I have two heelers. A blue and a red. I love the breed but sometimes I just want to strangle them. Just a figure of speech. They can be THE most bullheaded, the MOST stubborn dogs on the face of the earth if they want to be. Some can be easy to housebreak. Andy my red heeler was a breeze to housebreak. But Sparkle? oh gosh that pup just hates me it seems. She does not want to be housebroken. I got the bullheaded trait in this one. Anther thing about them is that they are highly protective of the family and they are a one family dog. Anthor thing is if she has a very friendly attitude she will be a wonderful people dog and not aloof with strangers. But if shes is kinda shy and aloof and not really wanting to be petted much then I will warn you now from experience, that she may not accept strangers. My Andy is like that, I have to watch him around strangers, I am almost positive he will bite someone if they were to try to pet him, he is extremely protective of me, he could never go into a home with anthor human it will just break him, that is how attached he is to me. Sparkle she is a tornado, she loves attention loves people, her and Andy are the same breed but totally different personalities. They are the kind of dog that are very very loyal. They can not I repeat can not be left unactive or alone for long periods of time. They are the type of dog that wants to be with you at all times at your side. On weekends when im not in school they ride with me everywhere I go, they love to ride in the car. If left for long periods, ignored, and not given enough to do then you will have a huge mess on your hands. It is crucial to have them in a set up of either frisbee, agility, working cattle dog, or anything that will occupy their mind and challenge them. If you were to do all of that then you cannot ask for a better dog. IMO. I love my two dearly, but they can be a challenging breed definely.

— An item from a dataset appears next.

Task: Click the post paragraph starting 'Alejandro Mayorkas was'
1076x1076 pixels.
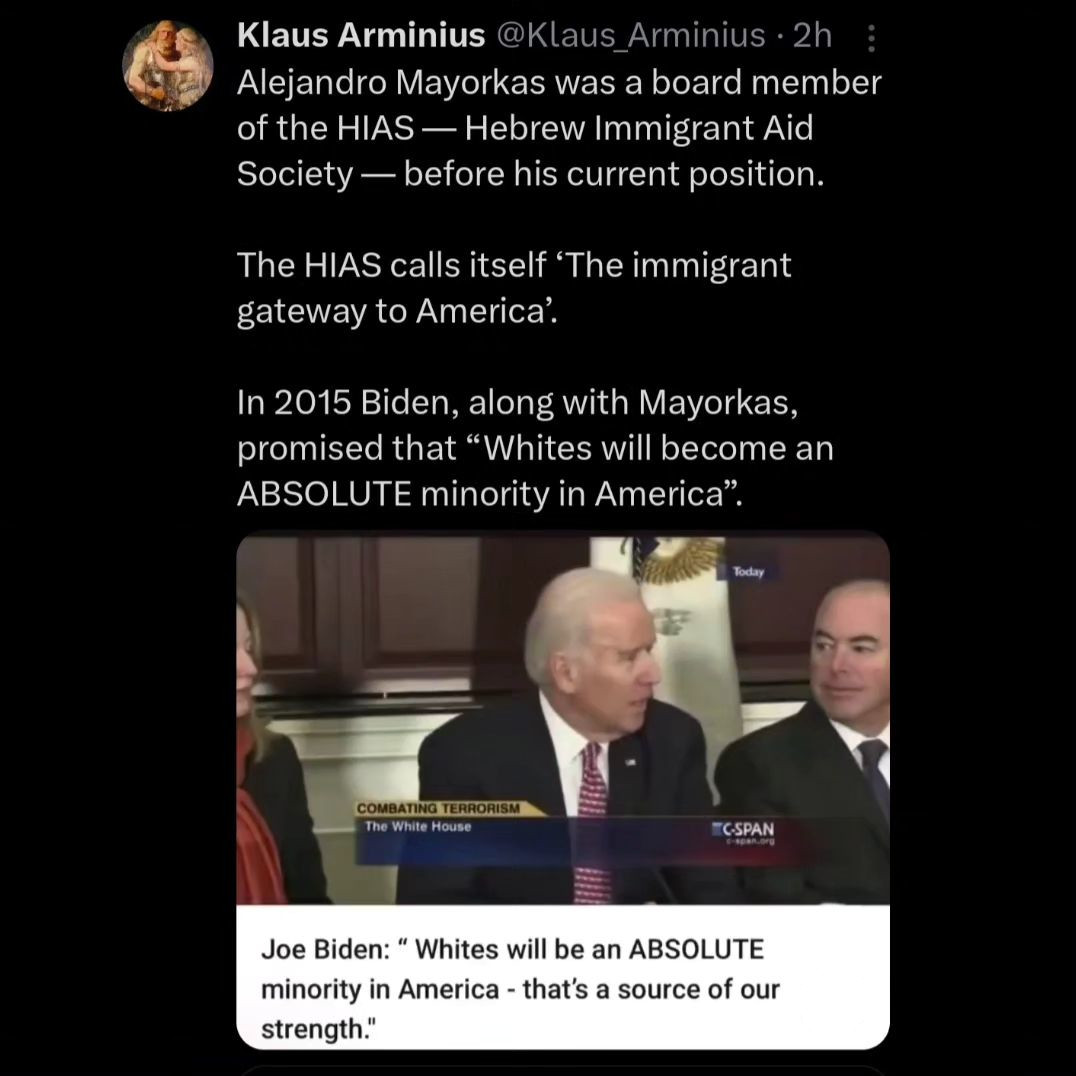Action: click(x=559, y=128)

I have a two and half year old daughter and they are very calm and gentle around her. The pup is 3 months old and the very sooner you can get her the better. My two are very good with kids. They listen very well, and they are very easy to train. Wel some of them can be downright bullheaded.


----------



## JohnnyBandit (Sep 19, 2008)

wbmuensterman said:


> First, I know that's not their technical name, but I've always called them that so please forgive me
> 
> I have been on here before asking for advice in our search for a new member of our family. I have two boys 4 and almost 3 and a five year old Yorkie and I stay at home with all of them. We live in an older subdivision that has larger yards and we personally own a medium sized fenced in yard and about 1/2 acre of free roaming yard. We also live directly on a lake. Most of my neighbors have dogs or cats and are older. We are fairly active and spend at least one hour outside everyday playing ball, walking, throwing a frisbee, etc. My boys are getting ready to start baseball so I'm sure practicing will be lots of fun for a new dog (fetch). We were going to purchase a dog and have been searching for about two months when a neighbor told me that a friend of a friend has a 3 mo old 3/4 blue heeler 1/4 australian shepherd that they want to get rid of. It is currently on a farm with horses and cattle. We have had australian shepherds before and we loved them and they did very well in our home with my stepdaughters (they are 13 now) when they were little, but I know little about blue heelers, and I'm sure that percentage will be dominate.
> 
> ...


ACDs tend to be intense dogs. They usually have a ton of drive and like to be busy. Being a buddy to a couple of kids can be a good job for the right ACD. 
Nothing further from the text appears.